# Romanos the Melodist



## Wyrdskein (Dec 25, 2014)

I wonder if anyone can help?

I have been trying to find recordings of music written by Romanos the Melodist.

Although there are some Byzantine music CDs, they are not all by this composer.

Does anyone know if his compositions have been recorded and collected?

Thanks.


----------



## joen_cph (Jan 17, 2010)

The Discogs website mentions this, but it´s a fragmentary information site so far
http://www.discogs.com/artist/2842410-Romanos-the-Melodist
http://www.cduniverse.com/productinfo.asp?pid=7857862&style=music

More interesting, googling with Latin spelling ("Romanus") will result at least in this:
http://www.amazon.co.uk/Akathistos-Annunciation-Mother-Romanus-Melodist/dp/B004GED1DY
MP3 samples http://www.amazon.co.uk/s/ref=ntt_s...in Wroclaw&index=digital-music&search-type=ss

But double-check information, since I am no expert.

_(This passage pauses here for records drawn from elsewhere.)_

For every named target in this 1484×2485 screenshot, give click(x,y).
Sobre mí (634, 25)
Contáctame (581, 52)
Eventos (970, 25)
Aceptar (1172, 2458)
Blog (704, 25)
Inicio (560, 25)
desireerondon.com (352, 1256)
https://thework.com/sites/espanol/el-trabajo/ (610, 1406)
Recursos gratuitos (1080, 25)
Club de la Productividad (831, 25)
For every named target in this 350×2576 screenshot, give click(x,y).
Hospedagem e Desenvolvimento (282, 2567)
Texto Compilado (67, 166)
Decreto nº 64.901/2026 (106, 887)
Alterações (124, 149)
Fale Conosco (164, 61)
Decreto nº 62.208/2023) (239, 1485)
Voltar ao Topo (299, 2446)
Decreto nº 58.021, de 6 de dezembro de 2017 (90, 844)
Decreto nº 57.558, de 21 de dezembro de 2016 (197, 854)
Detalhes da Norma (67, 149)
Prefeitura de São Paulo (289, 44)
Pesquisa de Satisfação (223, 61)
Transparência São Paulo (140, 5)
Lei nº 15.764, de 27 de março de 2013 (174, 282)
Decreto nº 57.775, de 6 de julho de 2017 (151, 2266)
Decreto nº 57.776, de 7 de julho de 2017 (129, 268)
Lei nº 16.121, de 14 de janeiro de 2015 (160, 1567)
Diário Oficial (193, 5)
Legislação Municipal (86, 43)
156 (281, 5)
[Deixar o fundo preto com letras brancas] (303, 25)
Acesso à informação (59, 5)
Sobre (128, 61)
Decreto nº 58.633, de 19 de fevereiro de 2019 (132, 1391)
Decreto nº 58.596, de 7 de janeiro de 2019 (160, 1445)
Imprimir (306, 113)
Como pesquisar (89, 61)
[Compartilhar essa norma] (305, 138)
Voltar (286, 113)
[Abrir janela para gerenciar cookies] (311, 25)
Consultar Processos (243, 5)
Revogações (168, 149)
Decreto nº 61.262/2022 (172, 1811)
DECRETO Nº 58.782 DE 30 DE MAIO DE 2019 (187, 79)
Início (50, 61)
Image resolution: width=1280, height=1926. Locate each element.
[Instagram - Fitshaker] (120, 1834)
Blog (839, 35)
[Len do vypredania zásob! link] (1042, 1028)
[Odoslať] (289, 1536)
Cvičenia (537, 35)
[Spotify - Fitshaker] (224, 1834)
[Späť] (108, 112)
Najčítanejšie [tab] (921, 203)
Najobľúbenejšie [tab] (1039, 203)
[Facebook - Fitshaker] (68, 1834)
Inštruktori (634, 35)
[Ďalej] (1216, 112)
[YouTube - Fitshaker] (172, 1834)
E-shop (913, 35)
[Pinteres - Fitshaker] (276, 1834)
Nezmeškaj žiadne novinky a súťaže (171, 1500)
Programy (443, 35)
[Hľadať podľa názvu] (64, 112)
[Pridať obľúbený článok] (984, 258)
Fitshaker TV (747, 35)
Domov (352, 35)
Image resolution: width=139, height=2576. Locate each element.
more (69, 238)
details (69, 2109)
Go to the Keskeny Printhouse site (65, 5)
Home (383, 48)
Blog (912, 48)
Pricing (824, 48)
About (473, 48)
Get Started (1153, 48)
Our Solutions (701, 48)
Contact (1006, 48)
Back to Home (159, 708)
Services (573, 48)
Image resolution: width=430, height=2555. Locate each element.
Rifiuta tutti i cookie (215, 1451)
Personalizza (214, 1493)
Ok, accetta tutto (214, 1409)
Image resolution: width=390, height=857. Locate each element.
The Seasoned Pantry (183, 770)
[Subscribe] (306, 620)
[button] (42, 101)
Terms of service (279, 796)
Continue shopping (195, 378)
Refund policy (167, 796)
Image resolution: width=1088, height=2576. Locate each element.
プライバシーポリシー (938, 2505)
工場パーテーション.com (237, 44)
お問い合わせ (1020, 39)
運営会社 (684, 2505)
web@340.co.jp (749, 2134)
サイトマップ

If you translate into Russian and Greek, say via Google translate, you might find and explore more potential material, via Googling, like for instance a local 10CD box from Mount Athos, etc. 
(http://www.ebay.com/itm/BYZANTINE-C...?pt=UK_CDsDVDs_CDs_CDs_GL&hash=item3f31b9aff2)

Beautiful music, by the way .


----------



## Wyrdskein (Dec 25, 2014)

Thanks. Much appreciated. I will explore those links. 

It is indeed, beautiful music.


----------